Sakîf heyeti Medine'ye gelip Müslüman olunca, içlerinden heyetin en genç üyesi olan Osman b. Ebü'l-As'ı kendi kabilesine vali ve imam tayin eder. Ona şu tavsiyede bulunur: "Sen imamlık yaptığında halka namazı hafiflet, namazı itidal üzere kıldır. Halkın en zayıf olanlarını, içlerindeki yaşlıların, küçüklerin, zayıfların ve işgüç sahibi olanların durumlarını göz önünde bulundur".[560]

Hz. Peygamber, helal olan iki durumdan birisini seçmek gerektiğinde kolay olanını tercih ederdi. İbadetlerde fıtratı, yani yaratılışı ve insanın yeteneklerini zorlamazdı. Mekke'nin Fethi'nde Peygamberimizin yanına bir adam gelerek "Ben, Allah sana Mekke'nin fethini nasip ederse Beytülmakdis'de namaz kılmayı adadım" der. Peygamberimiz "Burada kılman daha faziletlidir" karşılığını verir. Hz. Peygamber'in hanımı Meymûne de "Yâ Resûlallah! Şayet Allah sana Mekke'nin fethini nasip ederse Beytülmakdis'de namaz kılmayı adadım" der. Peygamberimiz ona da şunu söyler: "Senin buna gücün yetmez...". Bunun üzerine Meymûne "Önümde ve ardımda muhafızlarla giderim" deyince "Sen buna güç yetiremezsin. Beytülmakdis'in kandillerinde yakılacak yağ gönder. Oraya gitmiş gibi olursun" der.

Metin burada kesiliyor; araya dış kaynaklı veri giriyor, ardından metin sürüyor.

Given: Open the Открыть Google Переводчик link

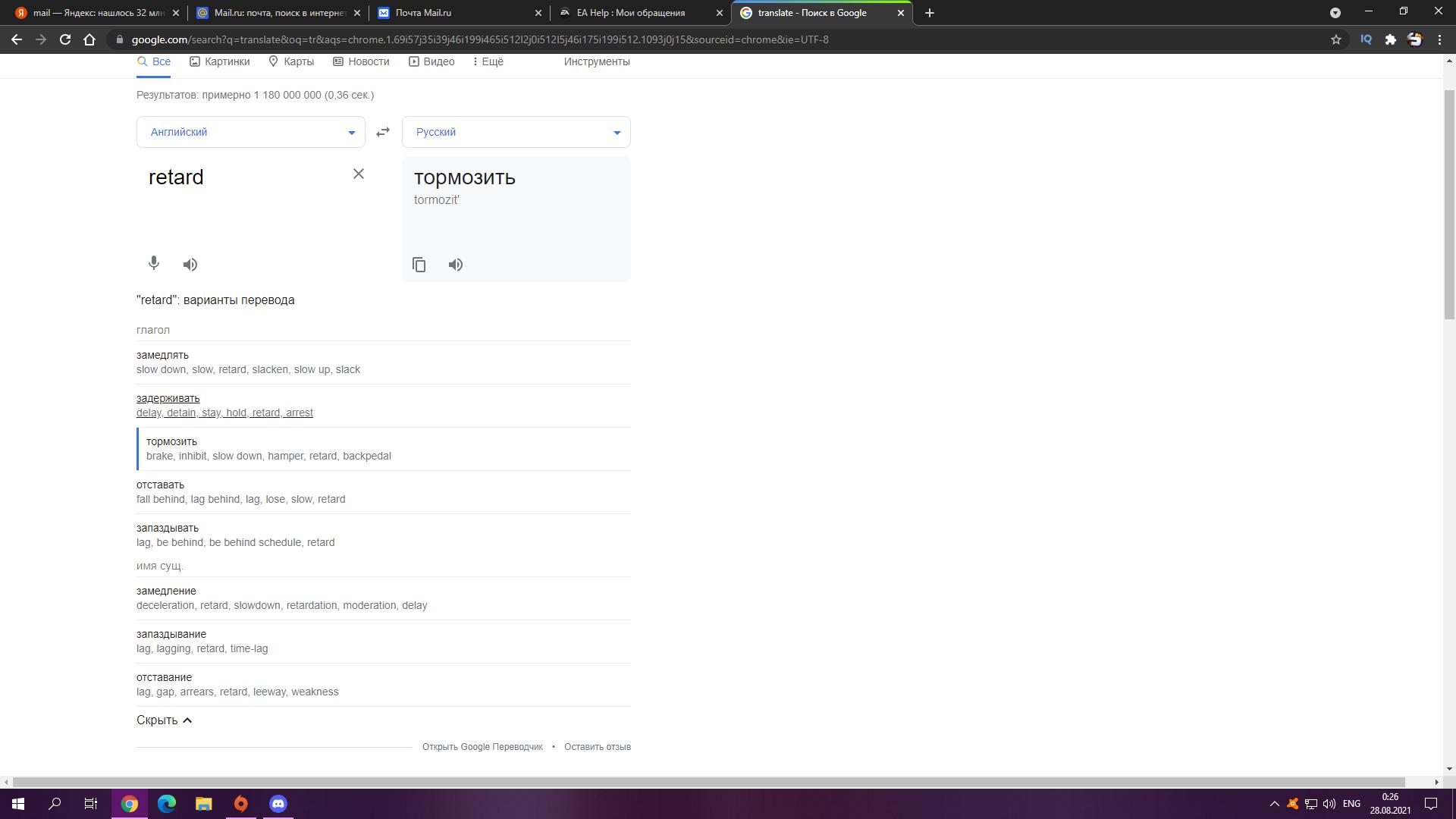Looking at the screenshot, I should [482, 747].
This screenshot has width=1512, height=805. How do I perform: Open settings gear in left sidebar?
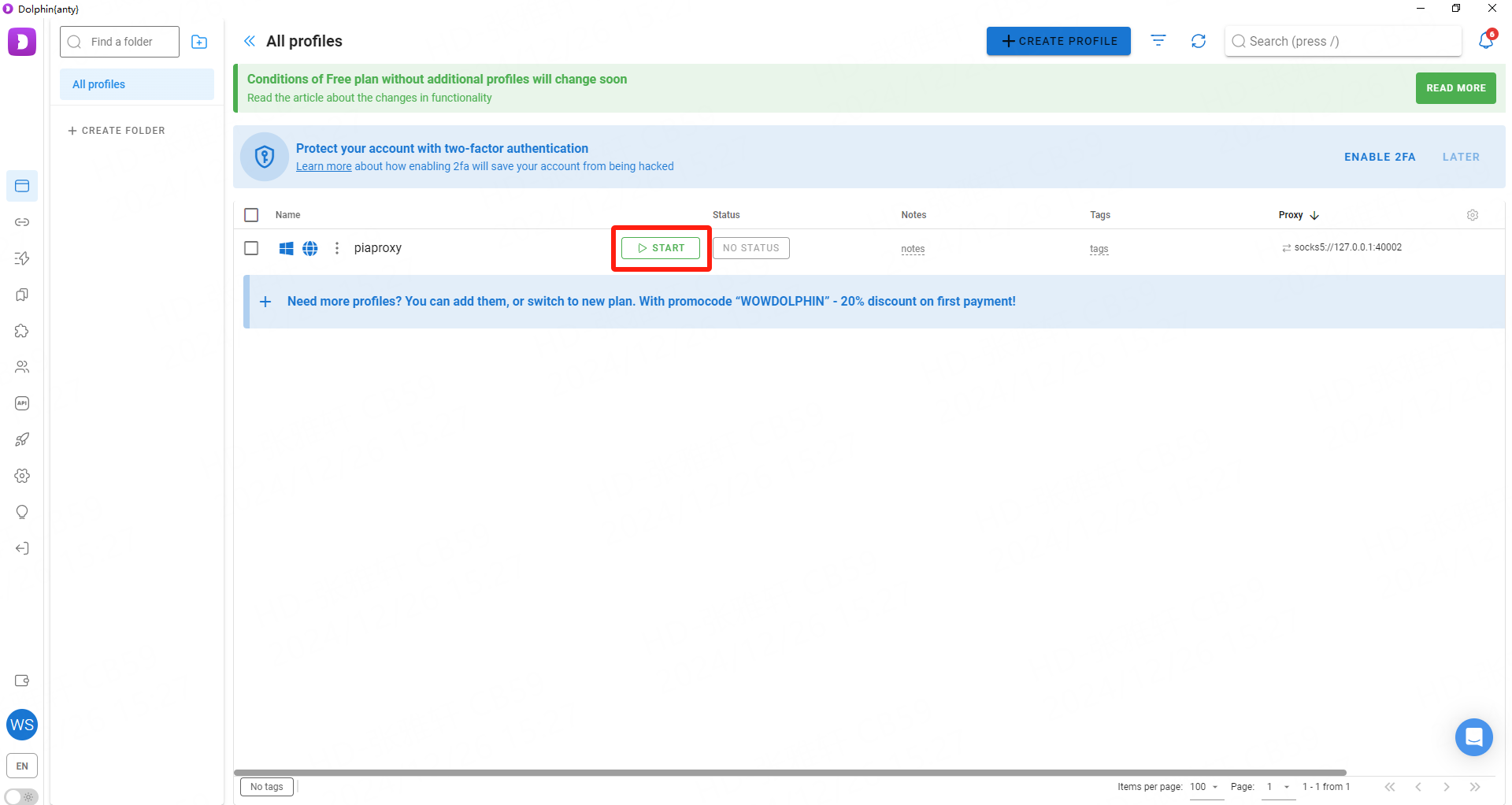click(x=22, y=476)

Meymûne, Beytülmakdis'in kandillerinde yakılmak üzere yağ satın alınması için her yıl Kudüs'e para gönderirdi.[561]

Hz. Peygamber, ibadetlerin îfâsında da insan takatını zorlamayı hoş karşılamazdı. Enes b. Mâlik'in anlattığına göre bir gün Hz. Peygamber Mescid'e girdiğinde iki direğin arasına çekilmiş bir iple karşılaşır. "Bu ip nedir"? diye sorar. "Bu Zeyneb'in ipidir. Namazda ayakta durmaktan yorulunca bu ipe tutunur" derler. Hz. Peygamber bunun üzerine şöyle buyurur: "Hayır, bu ipi çözünüz. Sizden biriniz zinde ve dinç olduğu müddetçe namaz kılsın. Yorulunca da hemen otursun".[562]


[559]     Buhârî, I, 31.

[560]     İbn Hişâm, II, 541.

[561]     Vâkıdî, II, 866.

[562]     Buhârî, II, 48.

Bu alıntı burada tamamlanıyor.